[Stored data entries]
#####
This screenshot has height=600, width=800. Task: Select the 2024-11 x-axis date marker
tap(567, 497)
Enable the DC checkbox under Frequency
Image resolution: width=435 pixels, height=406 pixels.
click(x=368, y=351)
#####
▶ **TASK**:
Your task is to retype the data exactly, with no line missing.

▶ **SOLUTION TO THE PROBLEM**:
This screenshot has height=600, width=800. Task: Select the 2024-11 x-axis date marker
tap(567, 497)
Enable the DC checkbox under Frequency
Image resolution: width=435 pixels, height=406 pixels.
click(x=368, y=351)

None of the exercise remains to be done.